What data loss tolerance is acceptable for task progress updates?
- Status (Open/In progress/Answered/Needs measurement): Open
- Notes:
Is at-least-once or exactly-once semantics required for final result persistence?
- Status (Open/In progress/Answered/Needs measurement): Open
- Notes:
What recovery time objective is acceptable after transient broker/network outages?
- Status (Open/In progress/Answered/Needs measurement): Open
- Notes:
Which retries should be automatic versus operator-controlled?
- Status (Open/In progress/Answered/Needs measurement): Open
- Notes:
What observability minimum is required for incident triage (logs, traces, metrics)?
- Status (Open/In progress/Answered/Needs measurement): Open
- Notes:

Which changes must be backward-compatible with current API contracts?

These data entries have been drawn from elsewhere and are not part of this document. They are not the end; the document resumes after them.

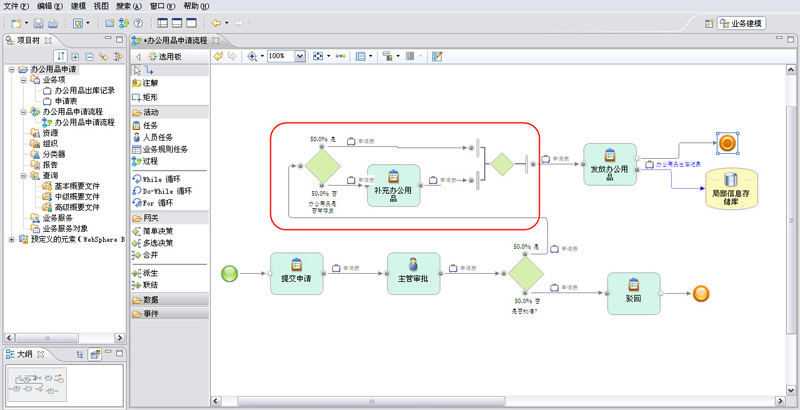Image resolution: width=800 pixels, height=410 pixels.
Task: Select the 主管审批 human task node
Action: coord(413,273)
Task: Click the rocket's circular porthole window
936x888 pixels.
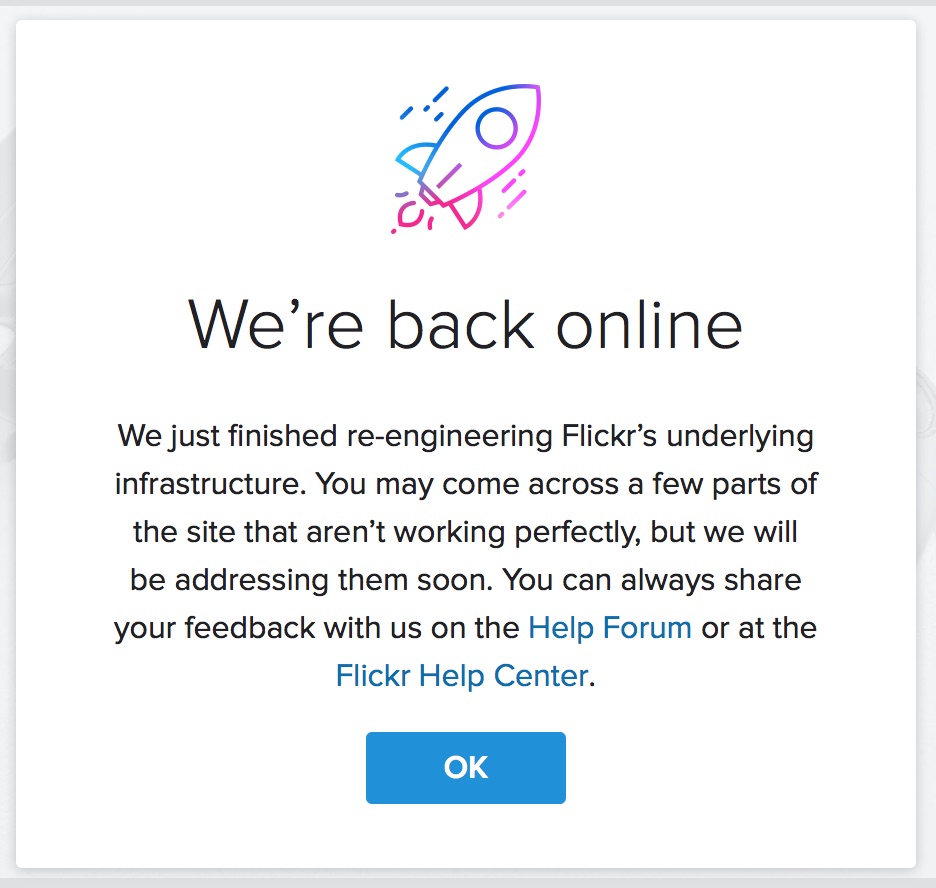Action: pos(496,127)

- Status (Open/In progress/Answered/Needs measurement): Open
- Notes:
What migration windows are acceptable for infrastructure-affecting changes?

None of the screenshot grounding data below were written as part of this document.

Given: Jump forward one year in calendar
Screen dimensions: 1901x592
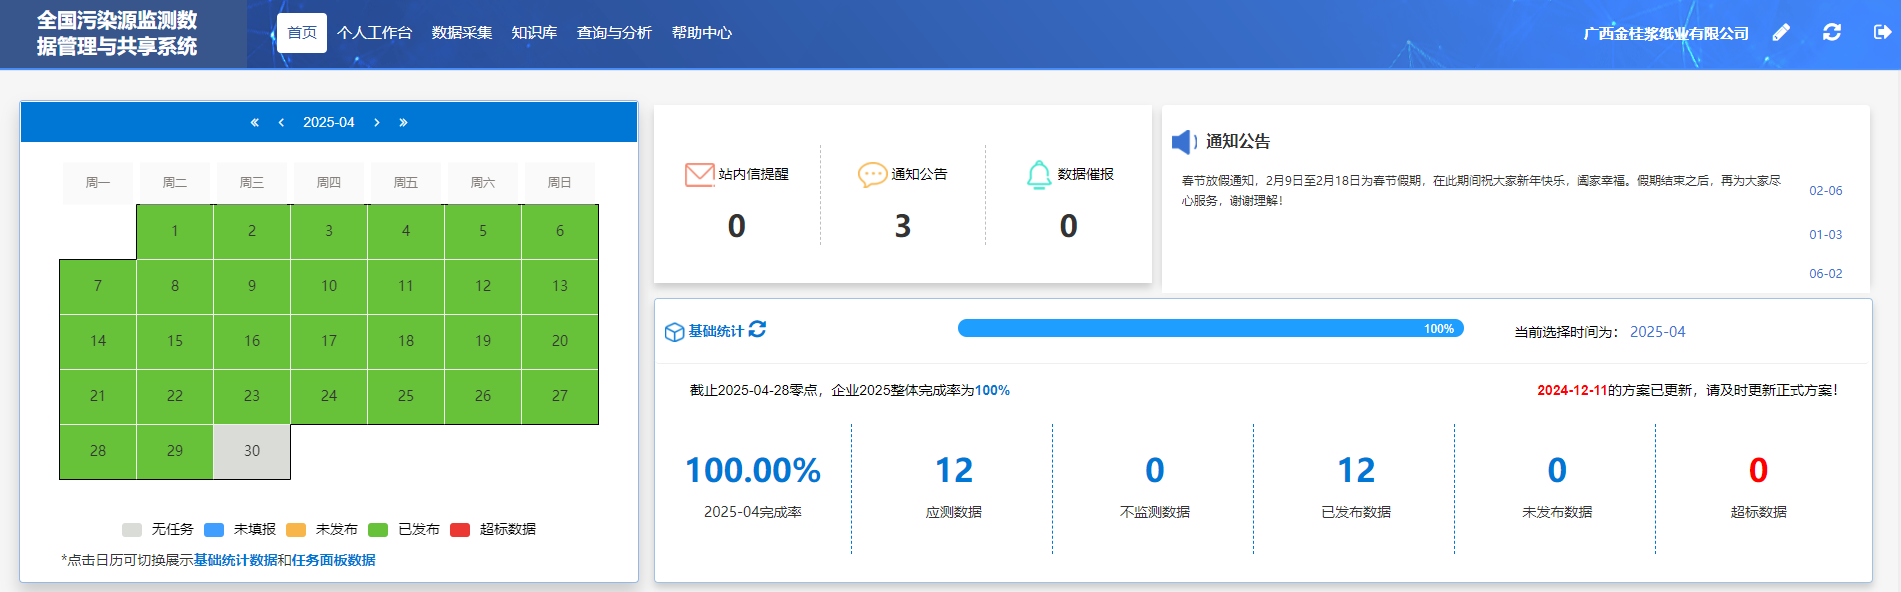Looking at the screenshot, I should (x=403, y=122).
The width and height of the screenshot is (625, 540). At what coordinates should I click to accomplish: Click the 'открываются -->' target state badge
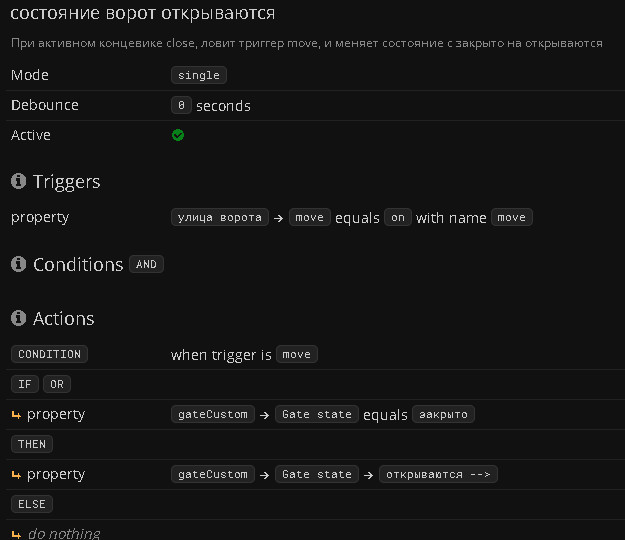pos(439,474)
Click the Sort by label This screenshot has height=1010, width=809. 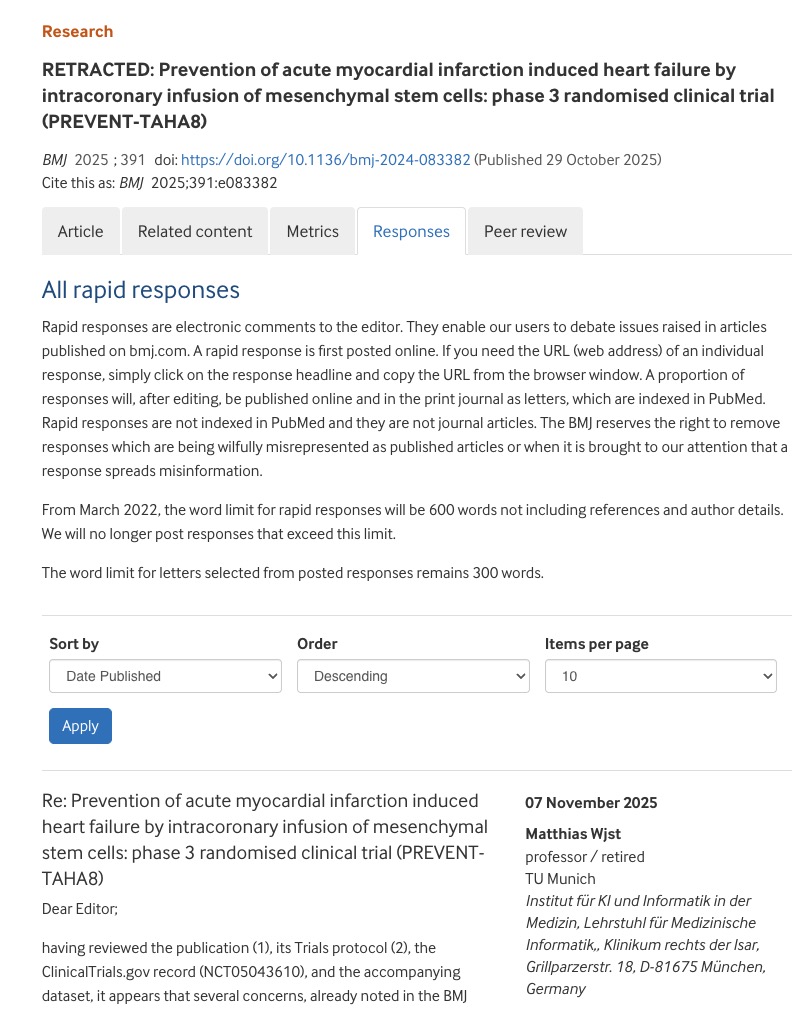click(74, 644)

- Status (Open/In progress/Answered/Needs measurement): Open
- Notes:
What evidence threshold is required before adopting a new transport or merge approach?
- Status (Open/In progress/Answered/Needs measurement): Open
- Notes:
Which design options are blocked without domain input from HPC operators or power users?
- Status (Open/In progress/Answered/Needs measurement): Open
- Notes:

The following inputs are required to turn these open questions into concrete ADR comparisons:

HPC connection timing distributions for each target cluster (especially Ares).
Queue waiting-time distributions by queue/partition and time-of-day.
Typical and peak desired parallelism per simulation.
Typical and peak number of simultaneous simulations per user.
Result dump timings and file/page cardinality for representative scenarios.
Practical upper bounds considered acceptable by users for time-to-first-insight and time-to-completion.